Diabetes, Endocrinology, and Obesity Branch, National Institute of Diabetes, Digestive and Kidney Diseases, Bld 10-CRC, Rm 6-5940, MSC 1612, 9000 Rockville Pike, Bethesda, MD, 20892-1612, USA.
National Institute of Minority Health and Health Disparities, National Institutes of Health, Bethesda, MD, USA.
J Racial Ethn Health Disparities. 2017 Jun;4(3):455-461. doi: 10.1007/s40615-016-0246-8. Epub 2016 Jun 28.

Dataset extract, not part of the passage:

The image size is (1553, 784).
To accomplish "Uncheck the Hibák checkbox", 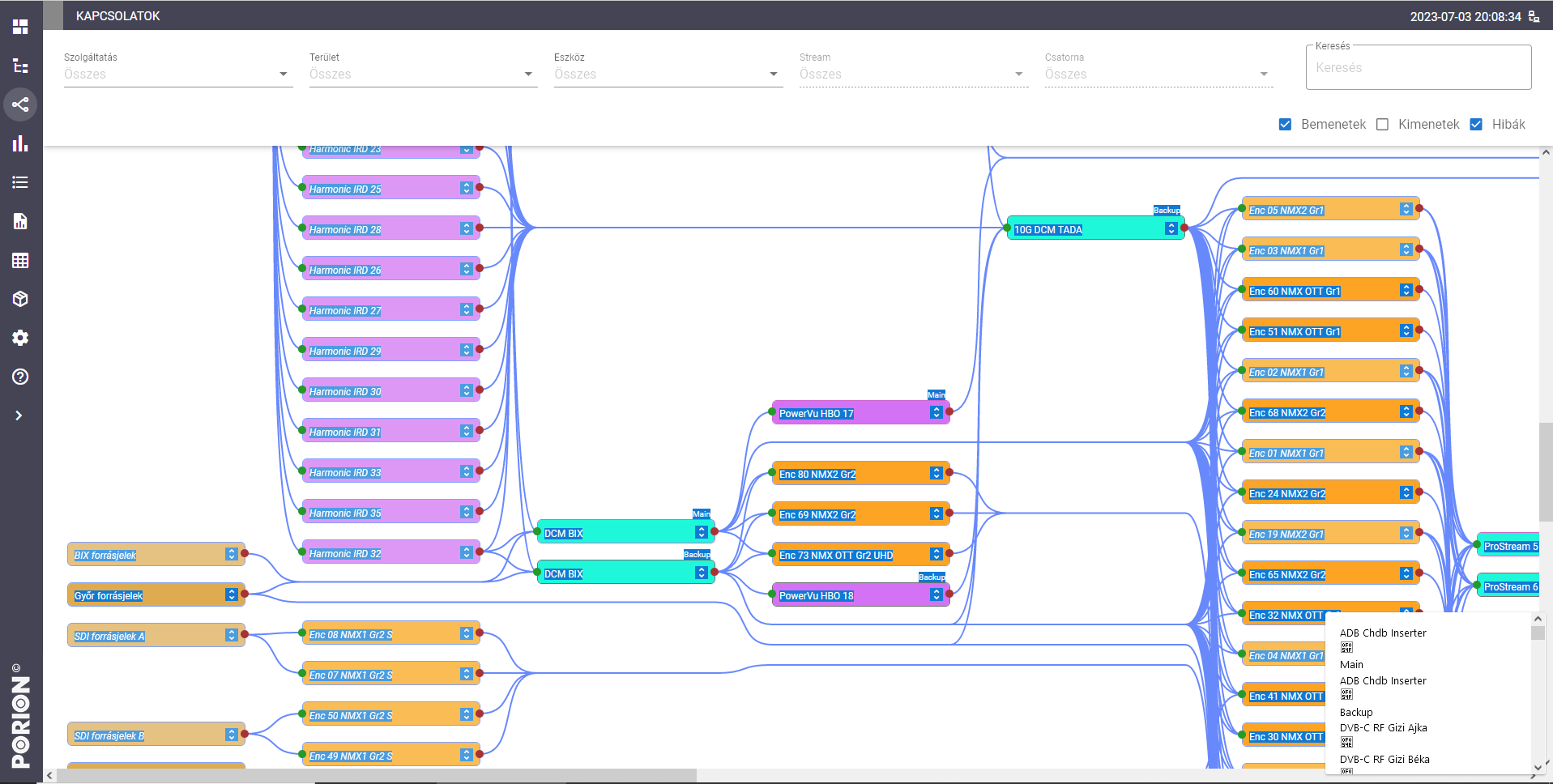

After decades of resistance, there is now a genuine consensus that disease cannot be prevented or even successfully treated unless the role of stress is addressed alongside traditionally recognized factors such as genes and the environment. Measurement of allostatic load, which is quantified by the allostatic load score (ALS), is one of the most frequently used methods to assess the physiologic response to stress. Even though there is universal agreement that in the calculation of ALS, biomarkers from three categories should be included (cardiovascular, metabolic and immune), enormous variation exists in how ALS is calculated. Specifically, there is no consensus on which biomarkers to include or the method which should be used to determine whether the value of a biomarker represents high risk. In this perspective, we outline the approach taken in 21 different NHANES studies.

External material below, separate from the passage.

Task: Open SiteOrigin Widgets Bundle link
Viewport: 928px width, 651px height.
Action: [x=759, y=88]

经过几十年的抵制,现在人们真正达成了共识,即如果不解决压力的作用,疾病不仅无法预防,甚至无法成功治疗,而压力是与传统上公认的因素(如基因和环境)并列的因素。压力的生理反应是通过测量全身适应综合征负荷(allostatic load,ALS)来评估的,它是最常用的方法之一。尽管人们普遍认为在计算 ALS 时,应该包括三类生物标志物(心血管、代谢和免疫),但 ALS 的计算方法存在巨大差异。具体来说,对于应该包括哪些生物标志物以及应该使用哪种方法来确定生物标志物的值是否代表高风险,尚无共识。在这个观点中,我们概述了在 21 项不同的 NHANES 研究中所采用的方法。